やっぱレイさんだ。紅茶飲んでる。最初に会った時も飲んでいたよな、好きなのかな。

「あのーユズは」

「黙って。ユズなら今眠ってる」

ダメだ足が震える。ボウリングの時はユズがいたから嫌われてるだけだって思えたんだ。今感じるのは殺気。ただ、ひたすらに圧倒的な殺気だ。

「座れば?」

多分誰も出てこないのはレイさんが怖すぎて誰も俺を迎えに行けなかったって事か。

「…聞いてんの?」

「はっ…はい。

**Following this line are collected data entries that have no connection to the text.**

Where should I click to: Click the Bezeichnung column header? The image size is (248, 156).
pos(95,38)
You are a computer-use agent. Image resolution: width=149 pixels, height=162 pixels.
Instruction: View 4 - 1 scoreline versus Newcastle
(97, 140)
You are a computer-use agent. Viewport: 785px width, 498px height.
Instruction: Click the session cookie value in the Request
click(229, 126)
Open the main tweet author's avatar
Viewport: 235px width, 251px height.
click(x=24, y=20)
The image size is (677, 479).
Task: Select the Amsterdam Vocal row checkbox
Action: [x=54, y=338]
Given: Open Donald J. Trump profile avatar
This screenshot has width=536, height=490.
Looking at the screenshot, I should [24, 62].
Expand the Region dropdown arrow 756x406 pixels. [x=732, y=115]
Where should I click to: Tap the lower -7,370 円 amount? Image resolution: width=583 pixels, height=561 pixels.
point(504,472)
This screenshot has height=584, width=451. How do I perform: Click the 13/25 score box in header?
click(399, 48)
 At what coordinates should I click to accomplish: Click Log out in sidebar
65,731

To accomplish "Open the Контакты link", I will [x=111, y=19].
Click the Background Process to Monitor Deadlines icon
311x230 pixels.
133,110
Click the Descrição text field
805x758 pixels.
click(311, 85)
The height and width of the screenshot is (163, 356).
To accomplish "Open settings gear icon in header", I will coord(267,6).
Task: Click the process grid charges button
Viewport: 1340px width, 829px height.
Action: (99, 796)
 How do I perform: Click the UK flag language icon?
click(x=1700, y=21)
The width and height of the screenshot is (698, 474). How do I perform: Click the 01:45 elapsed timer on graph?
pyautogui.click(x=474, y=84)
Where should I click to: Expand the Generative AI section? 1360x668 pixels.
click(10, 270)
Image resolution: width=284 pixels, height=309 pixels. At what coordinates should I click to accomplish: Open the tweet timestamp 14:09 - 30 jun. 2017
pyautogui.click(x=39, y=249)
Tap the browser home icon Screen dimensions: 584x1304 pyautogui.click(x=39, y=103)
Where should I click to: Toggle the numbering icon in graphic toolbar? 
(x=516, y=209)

い…いきます」

怖すぎる。やっぱくるんじゃ無かった。もう後悔しても遅いのは分かってるけど。俺今声も足も全部震えまくっている。もう11月なのに汗の量が半端じゃない。なんとか震える足を前に進ませ、レイさんが座っている机の正面に来た。

「…客間いこ。リビングは目立つ」

じゃあなんでこさせたんだよとか思う余裕もない。

「はい…」

狼の前のうさぎってこんな気分なのかな。レイさんについていく。客間に来るのはユズのプール事件以来だ。あの時もここに座らせられて話聞かれたな。

「座れば?」

「はい…」

プール事件でも座っていた場所に座る。なんだってんだ一体。ユズ早く起きてくれ。

「紅茶、コーヒーどっち?」

「あっ…紅茶で」

本当はコーヒーが良いけどとりあえずレイさんに合わせる。先生が言ってた権力に弱いタイプ当たってたな。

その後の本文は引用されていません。